The Unnamed by Joshua Ferris

I've just finished reading The Unnamed by Joshua Ferris. It tells the story of Tim Farnsworth, a partner in a New York law firm who is overwhelmed by an impulse to walk. By the time the book opens, he has already investigated every branch of medicine and every avenue of alternative treatment to find out what is wrong with him and how he might be cured. He has been in remission for a while, but now the strange urge is back.  He cannot resist it. All he can do, at the end of each walk, when exhaustion overcomes the automatic movement of his legs, is call his wife and tell her where he's ended up so that she can find him and bring him home. They try one last device, a helmet that measures his brainwaves, to see if an explanation can be found for what is happening. It fails, Tim loses his job, fails a client charged with murder and eventually abandons his wife and daughter for a life spent permanently trudging across America.

This all sounds fairly unremitting and bleak, but The Unnamed also encompasses a love story (that between Tim and his wife), a touching account of a father's relationship with his daughter and a whodunnit. All the same, the bulk of the book deals with a single figure moving through the landscape by himself. Obviously, this means that Ferris has less opportunity to build up a rounded sense of the main characters than he did in his last novel, when he was portraying people in a group. Where that earlier book began in the first person plural, this one is a tale of being alone - but that is, I think, its theme. As we read the story of Tim's solitary travails - his struggle to 'be more than the sum of his urges' and to understand the parts of his existence that defy rational argument - 'So all your life you've searched and searched for a rational explanation ....while presuming there is one. But if there isn't?' 'There must be.' - we become conscious, inevitably, of our own essential aloneness.

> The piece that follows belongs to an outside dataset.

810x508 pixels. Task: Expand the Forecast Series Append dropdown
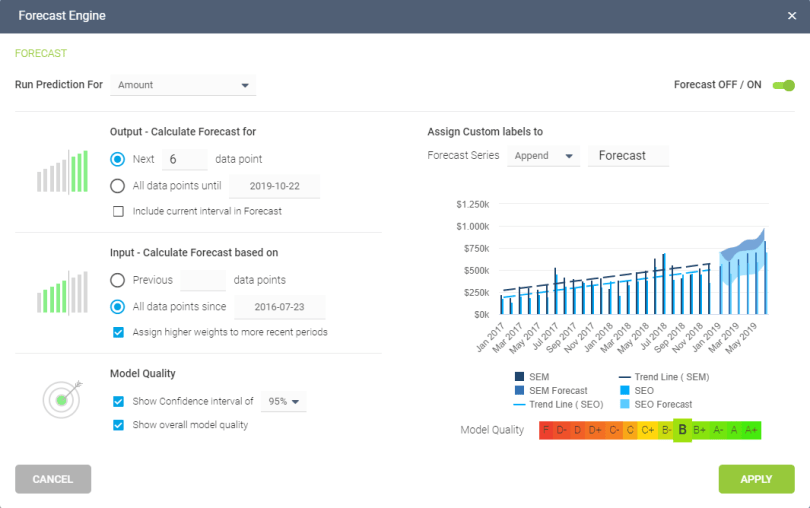(x=543, y=156)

And so we follow Tim through his long ordeal, observing him as he realises how much of his life has been spent carelessly - 'He wondered what kind of life he might have had if he had paid attention from the beginning.' - and as he discovers the animal pleasures of responding to his body's simplest needs - 'He wanted a drink of water. It was deliciously painful, his thirst, a thought to relish quenching'. We are watching him, we are not with him but outside - this is not a first person narrative - but we too are human, like him. His may be an extreme and especially puzzling imperative, but perhaps it is only a more dramatic version of the imperative we must all obey - the imperative to exist.

Each one of us has been given a life. We must live it, but few - if any - among us know why. Is it a task, or an opportunity? Like Tim, who 'discharged the walks with dutiful resignation, the way a busy hangman leaves for the day without scruple or gripe', we discharge our allotted time spans - there is very little else that we can do.

In the course of the novel, Ferris presents various possible answers to the question of existence. He suggests that science has become our new religion - 'They had always had faith ... in the existence of the One Guy, out there somewhere ... It was the One Guy they sought in Rochester, Minnesota, in San Francisco, in Switzerland and, closer to home, in doctors' offices from Manhattan to Buffalo' - but demonstrates that science fails in the face of true mystery, (at least in Tim's case). He dangles the possibility of a metaphysical, religious explanation, before reminding us that Tim's 'medication required tweaking from time to time.'

The Unnamed is a book that tackles the greatest and oldest of all the questions. It attempts to describe the unknown, the strange, the 'unnamed'. Ferris writes powerfully, plunging deep into his imagination (I hope he is not writing from experience) to produce a vivid portrait of an abandoned soul in torment. Somehow he avoids ever being boring. He is one of the most original writers working today.